音の洪水、ノイズのシャワー、温かくてどこか懐かしいメロディ。Wiennersの4人が音と音を積み重ねて奇跡を連続させ、僕たちは心の底からライブを楽しんだ。幸せな時間だった。
まず1曲目の「風流ボーイ」から5曲目「シャングリラ」までの流れで一気に持っていかれた。「風流ボーイ」の終わりにVo./Key./Samp.MAXが「十五夜」と告げた瞬間、その場に居合わせた観客全員の心の中に何かが溢れ出した。後はもう、糸が切れた凧のように暴れ、舞い、踊り狂うしかない。更に、Vo./G.玉屋2060%の歌やギターがおもしろいほどのコールを誘発していく。混沌と一体感が共存する奇跡のステージは、やろうと思ってできることではない。
約2年前にここ代官山UNITで開催された1stアルバム『CULT POP JAPAN』のツアーファイナル公演ではアンサンブルの見事さに舌を巻いたが、この日のライブは楽曲と演奏と歌とメロディと言葉でオーディエンスの感情を大きく揺さぶる様に舌を巻いた。
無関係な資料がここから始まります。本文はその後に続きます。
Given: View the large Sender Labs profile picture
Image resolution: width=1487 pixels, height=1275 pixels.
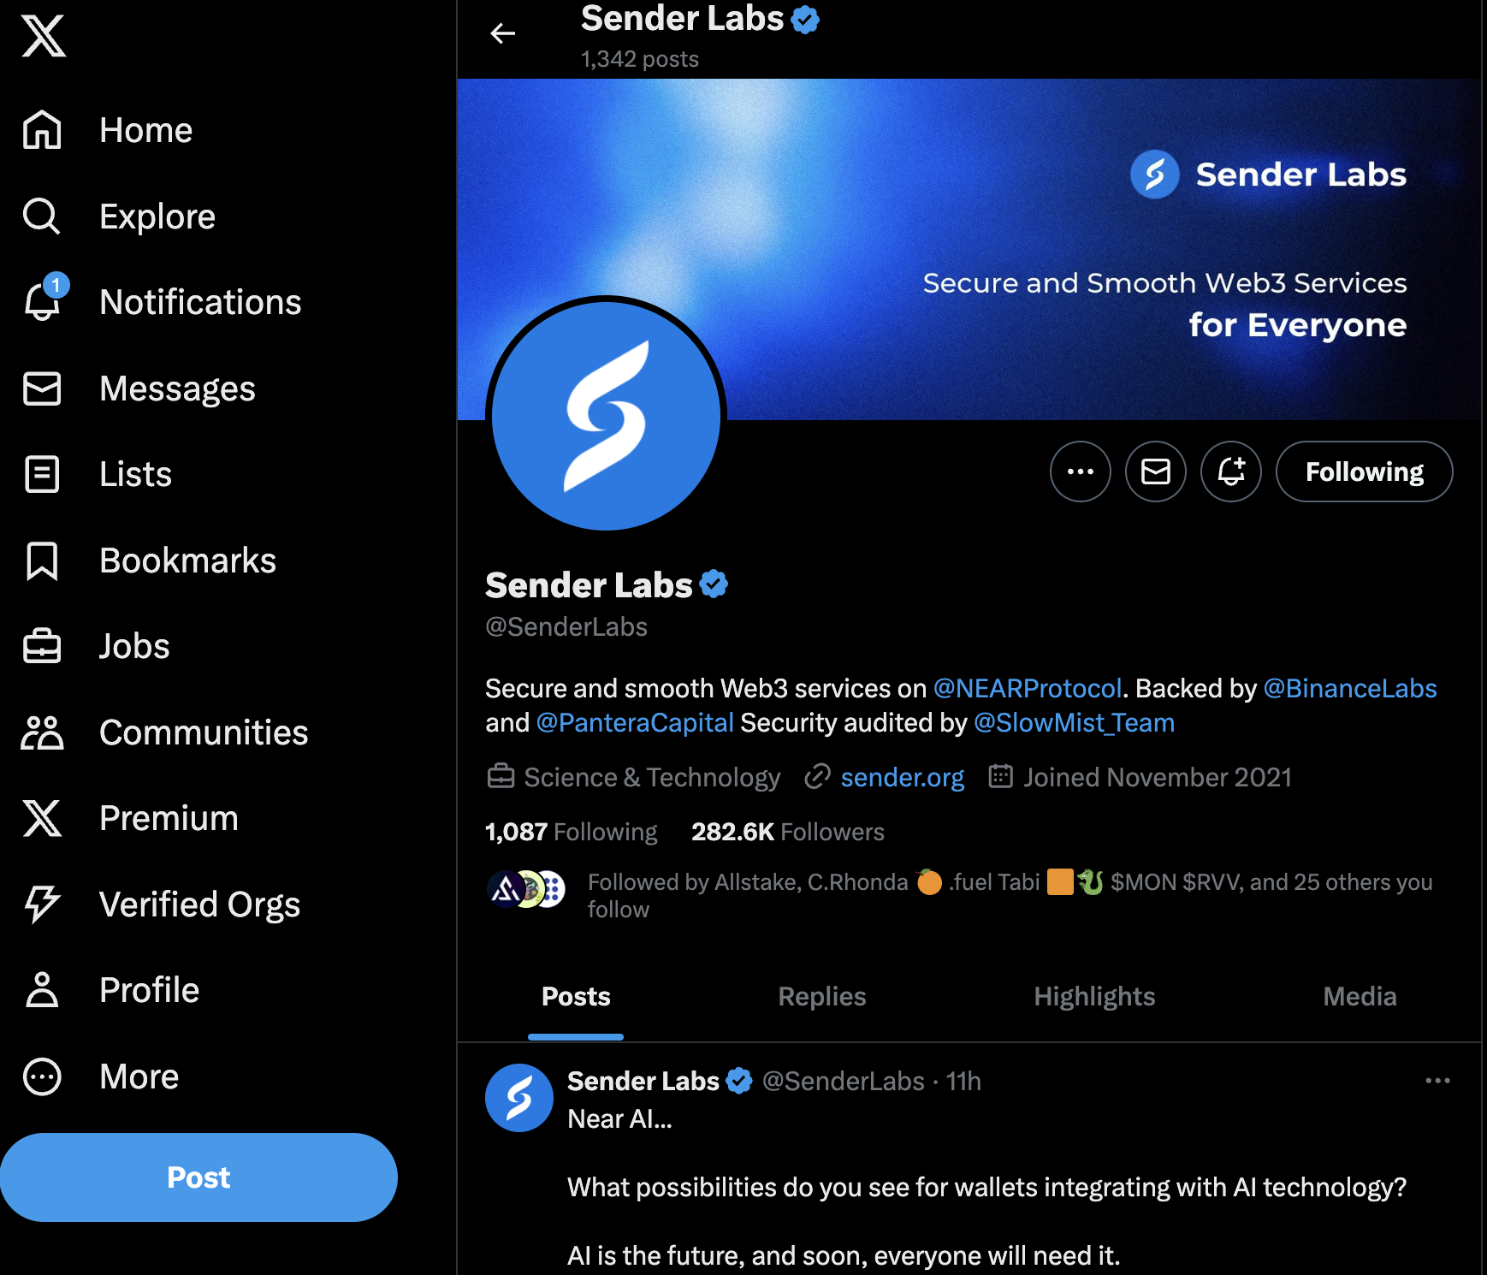Looking at the screenshot, I should click(x=606, y=416).
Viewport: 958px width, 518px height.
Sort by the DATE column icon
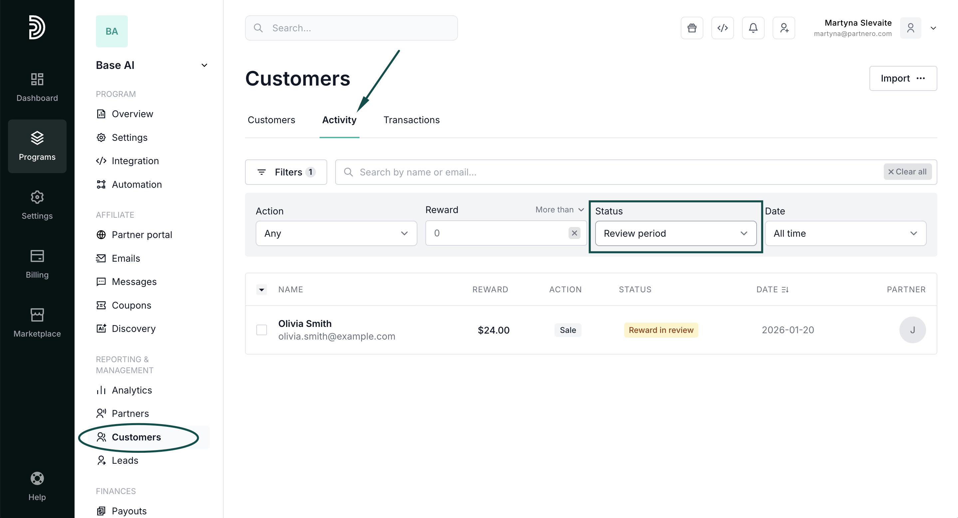[x=785, y=289]
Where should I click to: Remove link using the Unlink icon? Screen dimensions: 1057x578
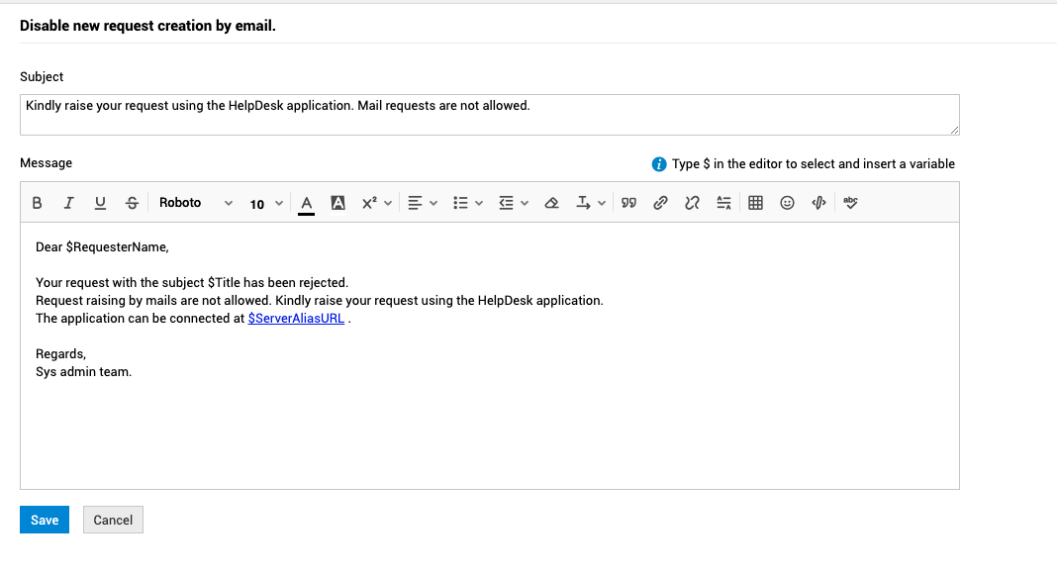692,203
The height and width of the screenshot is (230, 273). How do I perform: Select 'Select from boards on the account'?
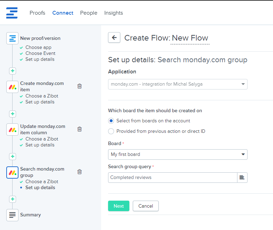pyautogui.click(x=111, y=121)
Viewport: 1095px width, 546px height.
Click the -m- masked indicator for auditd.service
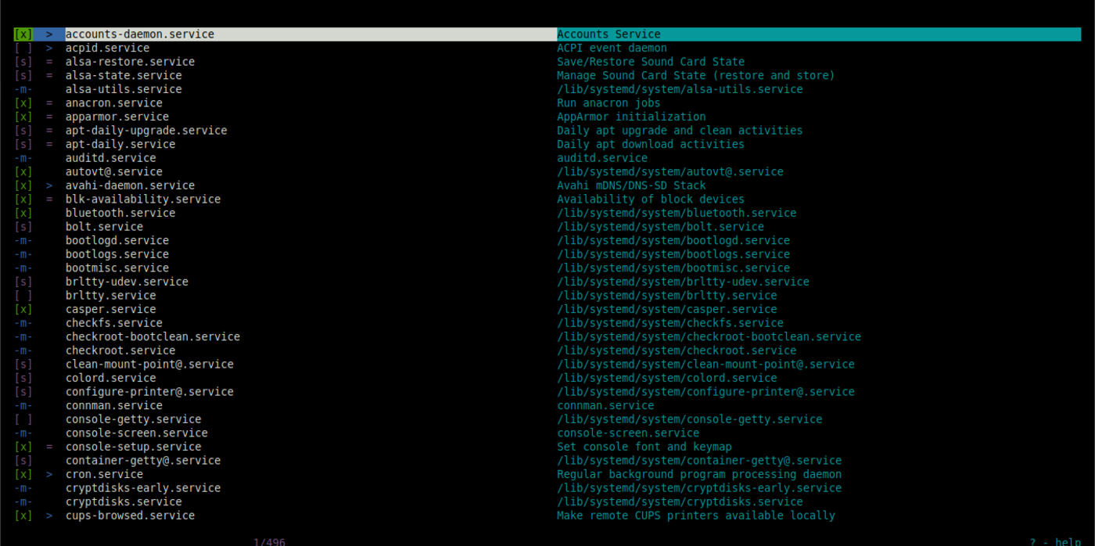23,157
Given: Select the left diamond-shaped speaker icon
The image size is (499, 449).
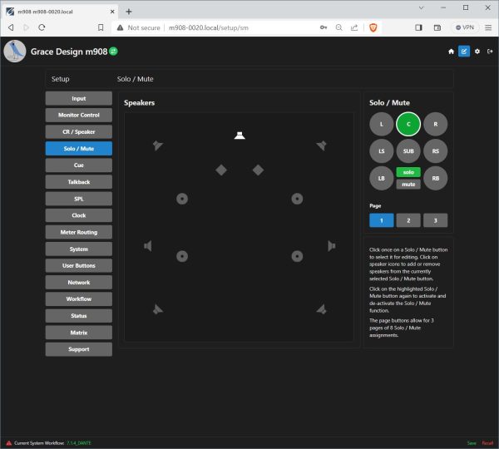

初披露の「トワイライト」や名曲「海へ行くつもりだった」を経て、ライブ後半の「FUTURE」から一気に熱狂がエスカレート。ダイバーが何度も舞い、観客は玉屋2060%の歌やギターと一緒に歌い、Ba.∴560∵のプレイに酔いしれ、Dr.マナブシティが繰り出すリズムに合わせて手を叩き、MAXに大きな歓声を上げる。音やリズムやメロディ、ステージから発するひとつひとつの現象に反応して観客がひとつになったり暴れたりする様は壮観だ。
玉屋が「この歌をいいと言ってくれた人、認めてくれたメンバー、何より受け入れてくれたみんなに感謝します」と言って始めた「午前6時」が本編ラスト。ダブルアンコールも含め、4人は終始最高のテンションと多幸感溢れるライブで最高のユートピアを見せてくれた。